According to the study, the A1 corridor running from Sheffield to Edinburgh is the most suitable for autonomous freight in the UK, followed by the M5 A38 corridor from Plymouth to Birmingham.

The M4 corridor on the Swindon-Swansea route and the M25 London Orbital corridor were ranked third and fourth best for autonomous lorries. The M6 corridor running from Birmingham to Manchester was placed fifth in the list.

“Rising labour pressures, future emission regulations, and regulatory reform make a powerful economic rationale for deployment in the near term.”

The UK freight sector is a key part of the economy with the economic value of the industry growing by 4% from 2015 to 2016, according to the Department for Transport.

However, the country has a critical shortage of qualified Heavy Goods Vehicle (HGV) lorry operators.

There is a shortage of 52,000 drivers as of the second quarter of last year, with EU nationals offering considerable relief from a declining domestic labour pool.
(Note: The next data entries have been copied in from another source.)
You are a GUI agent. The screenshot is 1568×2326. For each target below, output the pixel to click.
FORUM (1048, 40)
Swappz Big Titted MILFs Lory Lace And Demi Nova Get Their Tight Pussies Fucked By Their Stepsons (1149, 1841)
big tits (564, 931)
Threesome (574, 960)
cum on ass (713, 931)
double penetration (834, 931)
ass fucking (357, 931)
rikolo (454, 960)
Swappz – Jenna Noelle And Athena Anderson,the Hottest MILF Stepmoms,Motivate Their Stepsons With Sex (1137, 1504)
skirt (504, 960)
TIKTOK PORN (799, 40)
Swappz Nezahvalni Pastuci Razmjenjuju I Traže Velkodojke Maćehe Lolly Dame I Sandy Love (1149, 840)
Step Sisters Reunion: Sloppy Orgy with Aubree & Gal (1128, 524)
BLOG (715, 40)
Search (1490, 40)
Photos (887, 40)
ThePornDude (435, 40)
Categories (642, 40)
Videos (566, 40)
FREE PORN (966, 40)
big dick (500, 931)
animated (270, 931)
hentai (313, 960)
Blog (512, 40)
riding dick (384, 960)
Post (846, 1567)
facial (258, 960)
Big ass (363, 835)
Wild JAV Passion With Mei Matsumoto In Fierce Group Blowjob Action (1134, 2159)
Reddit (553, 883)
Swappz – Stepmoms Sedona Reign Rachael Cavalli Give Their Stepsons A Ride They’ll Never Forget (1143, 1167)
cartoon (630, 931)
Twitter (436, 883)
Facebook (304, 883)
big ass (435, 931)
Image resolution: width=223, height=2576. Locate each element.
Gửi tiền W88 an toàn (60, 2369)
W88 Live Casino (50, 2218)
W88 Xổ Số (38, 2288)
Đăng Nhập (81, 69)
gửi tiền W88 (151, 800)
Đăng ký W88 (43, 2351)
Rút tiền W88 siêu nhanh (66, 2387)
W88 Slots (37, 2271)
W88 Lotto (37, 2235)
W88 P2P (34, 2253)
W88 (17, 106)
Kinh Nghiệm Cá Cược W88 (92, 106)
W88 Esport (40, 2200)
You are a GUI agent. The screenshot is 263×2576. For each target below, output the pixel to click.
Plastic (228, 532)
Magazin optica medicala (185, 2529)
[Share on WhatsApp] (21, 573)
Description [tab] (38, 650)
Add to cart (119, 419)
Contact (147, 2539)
Due to the uncertainty of the UK’s relationship with the EU and freedom of movement, HAV adoption will provide a safety net against a potential labour shortage.

INRIX autonomous vehicle market strategist Avery Ash said: “Automated lorries are posed to transform freighting in the UK. Rising labour pressures, future emission regulations, and regulatory reform make a powerful economic rationale for deployment in the near term. However, there is uncertainty where deployment is best-suited initial success.

“Without smart planning, HAVs could clog roads, increase pollution and even result in safety issues. Fortunately, our data analysis shows that there are a range of roads in the UK that are both suitable and commercially viable for trial and initial deployment of autonomous freight vehicles.”

In order to decide the best corridors for the deployment of autonomous lorries, INRIX Research used three key variables such as freight volume, congestion levels, and incidents rates.